Work required
Render the listing below as a JSON array of strings, one string per line, and drop any blank lines.

Stored records:
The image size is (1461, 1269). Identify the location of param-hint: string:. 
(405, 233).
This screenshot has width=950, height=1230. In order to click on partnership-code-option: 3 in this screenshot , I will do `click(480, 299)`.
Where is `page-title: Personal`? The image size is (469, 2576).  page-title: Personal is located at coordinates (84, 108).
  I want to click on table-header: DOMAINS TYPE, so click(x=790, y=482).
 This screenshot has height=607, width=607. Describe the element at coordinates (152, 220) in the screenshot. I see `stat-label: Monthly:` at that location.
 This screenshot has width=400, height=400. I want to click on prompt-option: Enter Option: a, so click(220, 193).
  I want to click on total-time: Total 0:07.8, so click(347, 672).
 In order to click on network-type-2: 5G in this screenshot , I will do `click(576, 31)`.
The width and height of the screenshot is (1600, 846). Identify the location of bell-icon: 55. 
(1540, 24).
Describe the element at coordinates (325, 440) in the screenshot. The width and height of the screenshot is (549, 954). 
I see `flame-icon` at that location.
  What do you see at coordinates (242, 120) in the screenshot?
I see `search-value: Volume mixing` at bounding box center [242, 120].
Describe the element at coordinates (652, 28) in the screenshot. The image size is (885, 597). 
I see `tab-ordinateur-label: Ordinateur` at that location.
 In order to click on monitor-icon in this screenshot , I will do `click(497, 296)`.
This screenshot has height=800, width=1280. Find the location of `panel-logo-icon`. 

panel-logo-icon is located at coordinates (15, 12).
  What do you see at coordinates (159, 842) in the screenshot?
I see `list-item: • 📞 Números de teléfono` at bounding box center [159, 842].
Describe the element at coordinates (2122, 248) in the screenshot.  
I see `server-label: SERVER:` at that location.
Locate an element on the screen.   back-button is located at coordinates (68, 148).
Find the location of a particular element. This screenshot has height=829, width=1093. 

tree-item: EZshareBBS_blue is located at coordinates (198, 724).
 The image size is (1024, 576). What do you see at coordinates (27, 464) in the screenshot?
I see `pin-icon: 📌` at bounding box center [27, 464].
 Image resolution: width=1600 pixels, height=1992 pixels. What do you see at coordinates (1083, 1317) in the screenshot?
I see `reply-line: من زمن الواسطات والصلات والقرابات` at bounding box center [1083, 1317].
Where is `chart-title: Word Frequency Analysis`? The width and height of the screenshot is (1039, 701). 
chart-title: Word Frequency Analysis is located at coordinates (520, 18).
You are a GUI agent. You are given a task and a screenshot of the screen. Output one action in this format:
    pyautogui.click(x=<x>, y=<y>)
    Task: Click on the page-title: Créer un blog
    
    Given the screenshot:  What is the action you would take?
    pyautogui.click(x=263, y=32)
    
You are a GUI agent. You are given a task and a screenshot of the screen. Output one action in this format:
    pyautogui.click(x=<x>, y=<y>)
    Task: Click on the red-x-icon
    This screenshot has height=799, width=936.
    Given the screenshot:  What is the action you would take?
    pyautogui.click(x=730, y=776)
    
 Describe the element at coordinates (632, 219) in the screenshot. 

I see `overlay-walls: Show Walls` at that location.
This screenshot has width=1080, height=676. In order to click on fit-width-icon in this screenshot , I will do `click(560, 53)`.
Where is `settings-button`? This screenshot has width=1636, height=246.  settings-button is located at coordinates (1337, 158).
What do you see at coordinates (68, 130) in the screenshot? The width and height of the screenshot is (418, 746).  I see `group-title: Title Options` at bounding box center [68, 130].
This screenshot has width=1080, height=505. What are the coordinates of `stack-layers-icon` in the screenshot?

Solution to the problem
[
  "The image size is (1461, 1269). Identify the location of param-hint: string:. ",
  "(405, 233).",
  "This screenshot has width=950, height=1230. In order to click on partnership-code-option: 3 in this screenshot , I will do `click(480, 299)`.",
  "Where is `page-title: Personal`? The image size is (469, 2576).  page-title: Personal is located at coordinates (84, 108).",
  "  I want to click on table-header: DOMAINS TYPE, so click(x=790, y=482).",
  " This screenshot has height=607, width=607. Describe the element at coordinates (152, 220) in the screenshot. I see `stat-label: Monthly:` at that location.",
  " This screenshot has width=400, height=400. I want to click on prompt-option: Enter Option: a, so click(220, 193).",
  "  I want to click on total-time: Total 0:07.8, so click(347, 672).",
  " In order to click on network-type-2: 5G in this screenshot , I will do `click(576, 31)`.",
  "The width and height of the screenshot is (1600, 846). Identify the location of bell-icon: 55. ",
  "(1540, 24).",
  "Describe the element at coordinates (325, 440) in the screenshot. The width and height of the screenshot is (549, 954). ",
  "I see `flame-icon` at that location.",
  "  What do you see at coordinates (242, 120) in the screenshot?",
  "I see `search-value: Volume mixing` at bounding box center [242, 120].",
  "Describe the element at coordinates (652, 28) in the screenshot. The image size is (885, 597). ",
  "I see `tab-ordinateur-label: Ordinateur` at that location.",
  " In order to click on monitor-icon in this screenshot , I will do `click(497, 296)`.",
  "This screenshot has height=800, width=1280. Find the location of `panel-logo-icon`. ",
  "panel-logo-icon is located at coordinates (15, 12).",
  "  What do you see at coordinates (159, 842) in the screenshot?",
  "I see `list-item: • 📞 Números de teléfono` at bounding box center [159, 842].",
  "Describe the element at coordinates (2122, 248) in the screenshot.  ",
  "I see `server-label: SERVER:` at that location.",
  "Locate an element on the screen.   back-button is located at coordinates (68, 148).",
  "Find the location of a particular element. This screenshot has height=829, width=1093. ",
  "tree-item: EZshareBBS_blue is located at coordinates (198, 724).",
  " The image size is (1024, 576). What do you see at coordinates (27, 464) in the screenshot?",
  "I see `pin-icon: 📌` at bounding box center [27, 464].",
  " Image resolution: width=1600 pixels, height=1992 pixels. What do you see at coordinates (1083, 1317) in the screenshot?",
  "I see `reply-line: من زمن الواسطات والصلات والقرابات` at bounding box center [1083, 1317].",
  "Where is `chart-title: Word Frequency Analysis`? The width and height of the screenshot is (1039, 701). ",
  "chart-title: Word Frequency Analysis is located at coordinates (520, 18).",
  "You are a GUI agent. You are given a task and a screenshot of the screen. Output one action in this format:",
  "    pyautogui.click(x=<x>, y=<y>)",
  "    Task: Click on the page-title: Créer un blog",
  "    Given the screenshot:  What is the action you would take?",
  "    pyautogui.click(x=263, y=32)",
  "You are a GUI agent. You are given a task and a screenshot of the screen. Output one action in this format:",
  "    pyautogui.click(x=<x>, y=<y>)",
  "    Task: Click on the red-x-icon",
  "    This screenshot has height=799, width=936.",
  "    Given the screenshot:  What is the action you would take?",
  "    pyautogui.click(x=730, y=776)",
  " Describe the element at coordinates (632, 219) in the screenshot. ",
  "I see `overlay-walls: Show Walls` at that location.",
  "This screenshot has width=1080, height=676. In order to click on fit-width-icon in this screenshot , I will do `click(560, 53)`.",
  "Where is `settings-button`? This screenshot has width=1636, height=246.  settings-button is located at coordinates (1337, 158).",
  "What do you see at coordinates (68, 130) in the screenshot? The width and height of the screenshot is (418, 746).  I see `group-title: Title Options` at bounding box center [68, 130].",
  "This screenshot has width=1080, height=505. What are the coordinates of `stack-layers-icon` in the screenshot?"
]